Problem to solve —
Which lines of the data below hold "computer"? Copy each of them.

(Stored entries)
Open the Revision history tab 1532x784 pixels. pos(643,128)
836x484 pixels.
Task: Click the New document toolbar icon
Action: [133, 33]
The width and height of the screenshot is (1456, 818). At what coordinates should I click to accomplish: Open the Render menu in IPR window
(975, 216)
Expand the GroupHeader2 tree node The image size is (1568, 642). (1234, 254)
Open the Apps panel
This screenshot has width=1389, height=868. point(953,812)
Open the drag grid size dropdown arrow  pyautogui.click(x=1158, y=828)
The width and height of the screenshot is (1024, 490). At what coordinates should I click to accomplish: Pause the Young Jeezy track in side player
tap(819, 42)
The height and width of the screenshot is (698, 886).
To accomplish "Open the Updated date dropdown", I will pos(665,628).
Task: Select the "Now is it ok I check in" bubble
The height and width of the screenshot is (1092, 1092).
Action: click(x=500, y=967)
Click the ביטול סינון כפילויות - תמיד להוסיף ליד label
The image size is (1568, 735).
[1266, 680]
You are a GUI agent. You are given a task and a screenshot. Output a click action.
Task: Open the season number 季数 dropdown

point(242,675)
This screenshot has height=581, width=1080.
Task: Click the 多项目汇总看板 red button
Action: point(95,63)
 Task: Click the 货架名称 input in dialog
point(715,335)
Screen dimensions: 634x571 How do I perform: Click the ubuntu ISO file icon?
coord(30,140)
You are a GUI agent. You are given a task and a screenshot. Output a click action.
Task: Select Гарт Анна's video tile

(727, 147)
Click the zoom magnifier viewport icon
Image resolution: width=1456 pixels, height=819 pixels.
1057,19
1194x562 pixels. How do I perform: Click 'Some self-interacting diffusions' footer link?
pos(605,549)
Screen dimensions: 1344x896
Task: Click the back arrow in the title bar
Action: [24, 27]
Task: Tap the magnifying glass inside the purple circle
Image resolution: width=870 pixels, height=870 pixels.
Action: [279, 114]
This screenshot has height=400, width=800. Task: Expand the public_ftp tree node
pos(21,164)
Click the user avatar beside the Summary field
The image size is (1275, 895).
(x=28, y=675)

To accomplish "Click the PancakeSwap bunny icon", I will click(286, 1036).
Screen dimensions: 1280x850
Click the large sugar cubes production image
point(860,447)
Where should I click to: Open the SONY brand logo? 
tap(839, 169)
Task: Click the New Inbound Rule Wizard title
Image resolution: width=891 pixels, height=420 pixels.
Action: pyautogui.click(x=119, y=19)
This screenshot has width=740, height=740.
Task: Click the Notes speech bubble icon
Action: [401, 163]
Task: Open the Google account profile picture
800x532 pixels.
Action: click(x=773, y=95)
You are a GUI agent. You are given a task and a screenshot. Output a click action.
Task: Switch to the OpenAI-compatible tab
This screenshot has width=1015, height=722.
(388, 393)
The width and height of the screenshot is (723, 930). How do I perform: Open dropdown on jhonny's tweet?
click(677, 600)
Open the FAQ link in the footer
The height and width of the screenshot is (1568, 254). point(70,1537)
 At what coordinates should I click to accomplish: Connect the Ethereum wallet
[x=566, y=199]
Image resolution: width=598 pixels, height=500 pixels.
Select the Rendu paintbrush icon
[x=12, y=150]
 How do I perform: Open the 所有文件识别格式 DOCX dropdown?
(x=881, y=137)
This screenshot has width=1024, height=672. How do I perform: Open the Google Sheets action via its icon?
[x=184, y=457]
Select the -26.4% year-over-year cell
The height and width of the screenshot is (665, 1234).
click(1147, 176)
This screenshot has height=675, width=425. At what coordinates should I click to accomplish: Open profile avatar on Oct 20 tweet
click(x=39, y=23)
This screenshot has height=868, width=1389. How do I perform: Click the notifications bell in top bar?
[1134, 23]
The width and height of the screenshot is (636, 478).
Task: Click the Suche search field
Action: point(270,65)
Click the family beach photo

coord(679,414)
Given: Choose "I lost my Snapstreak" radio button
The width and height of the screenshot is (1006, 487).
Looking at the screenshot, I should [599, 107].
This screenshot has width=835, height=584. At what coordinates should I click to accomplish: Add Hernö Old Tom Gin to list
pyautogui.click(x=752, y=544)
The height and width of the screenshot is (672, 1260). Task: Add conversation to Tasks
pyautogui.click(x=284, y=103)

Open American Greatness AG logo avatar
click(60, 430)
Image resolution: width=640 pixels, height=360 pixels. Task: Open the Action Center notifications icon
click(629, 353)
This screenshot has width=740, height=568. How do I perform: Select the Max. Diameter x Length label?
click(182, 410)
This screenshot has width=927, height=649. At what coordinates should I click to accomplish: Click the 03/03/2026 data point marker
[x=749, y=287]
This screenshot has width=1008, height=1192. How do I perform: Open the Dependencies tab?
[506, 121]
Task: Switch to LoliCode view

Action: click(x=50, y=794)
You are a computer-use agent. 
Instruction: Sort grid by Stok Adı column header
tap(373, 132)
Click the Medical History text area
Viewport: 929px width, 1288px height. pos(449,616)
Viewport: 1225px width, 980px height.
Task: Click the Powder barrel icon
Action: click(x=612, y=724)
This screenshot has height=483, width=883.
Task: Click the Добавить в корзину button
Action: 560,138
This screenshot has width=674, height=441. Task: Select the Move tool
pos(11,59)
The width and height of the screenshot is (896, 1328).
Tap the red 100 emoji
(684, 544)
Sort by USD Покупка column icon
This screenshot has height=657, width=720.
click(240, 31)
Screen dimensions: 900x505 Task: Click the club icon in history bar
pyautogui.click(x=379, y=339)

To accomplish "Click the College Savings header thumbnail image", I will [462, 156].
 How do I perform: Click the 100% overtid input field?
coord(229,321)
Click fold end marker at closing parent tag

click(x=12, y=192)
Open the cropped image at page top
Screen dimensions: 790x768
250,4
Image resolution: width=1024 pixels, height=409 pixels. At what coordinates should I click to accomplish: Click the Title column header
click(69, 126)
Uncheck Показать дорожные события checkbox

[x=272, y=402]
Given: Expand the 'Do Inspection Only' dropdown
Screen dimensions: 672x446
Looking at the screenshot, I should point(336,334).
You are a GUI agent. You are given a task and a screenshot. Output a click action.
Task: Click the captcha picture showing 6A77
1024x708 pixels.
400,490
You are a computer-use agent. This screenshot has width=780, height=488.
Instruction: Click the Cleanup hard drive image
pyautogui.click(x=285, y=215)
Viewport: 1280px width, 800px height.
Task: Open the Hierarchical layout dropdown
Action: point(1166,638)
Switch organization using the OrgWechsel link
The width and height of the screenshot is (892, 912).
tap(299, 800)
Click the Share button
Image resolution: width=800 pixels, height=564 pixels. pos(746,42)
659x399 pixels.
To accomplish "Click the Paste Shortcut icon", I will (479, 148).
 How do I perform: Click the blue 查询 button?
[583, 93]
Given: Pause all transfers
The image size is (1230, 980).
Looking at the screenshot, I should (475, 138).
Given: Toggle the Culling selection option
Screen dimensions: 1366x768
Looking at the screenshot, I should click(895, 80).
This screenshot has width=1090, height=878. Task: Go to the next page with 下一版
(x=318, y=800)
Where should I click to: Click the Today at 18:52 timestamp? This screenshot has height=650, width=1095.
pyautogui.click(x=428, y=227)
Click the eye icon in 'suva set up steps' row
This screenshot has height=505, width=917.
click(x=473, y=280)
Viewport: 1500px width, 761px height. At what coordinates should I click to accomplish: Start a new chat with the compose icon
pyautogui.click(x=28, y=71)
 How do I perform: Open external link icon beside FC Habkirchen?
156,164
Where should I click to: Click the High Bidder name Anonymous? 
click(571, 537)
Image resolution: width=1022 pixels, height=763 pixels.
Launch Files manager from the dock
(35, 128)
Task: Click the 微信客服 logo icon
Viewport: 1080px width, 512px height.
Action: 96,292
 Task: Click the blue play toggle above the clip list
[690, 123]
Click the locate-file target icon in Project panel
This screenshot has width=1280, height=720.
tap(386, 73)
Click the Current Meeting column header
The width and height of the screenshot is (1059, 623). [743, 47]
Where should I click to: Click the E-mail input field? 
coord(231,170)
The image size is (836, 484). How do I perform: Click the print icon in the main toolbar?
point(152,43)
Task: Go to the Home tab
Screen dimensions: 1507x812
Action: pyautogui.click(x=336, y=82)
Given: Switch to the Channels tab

Response to this task —
You are a computer-use agent. 
You are a computer-use agent. This screenshot has width=780, height=488.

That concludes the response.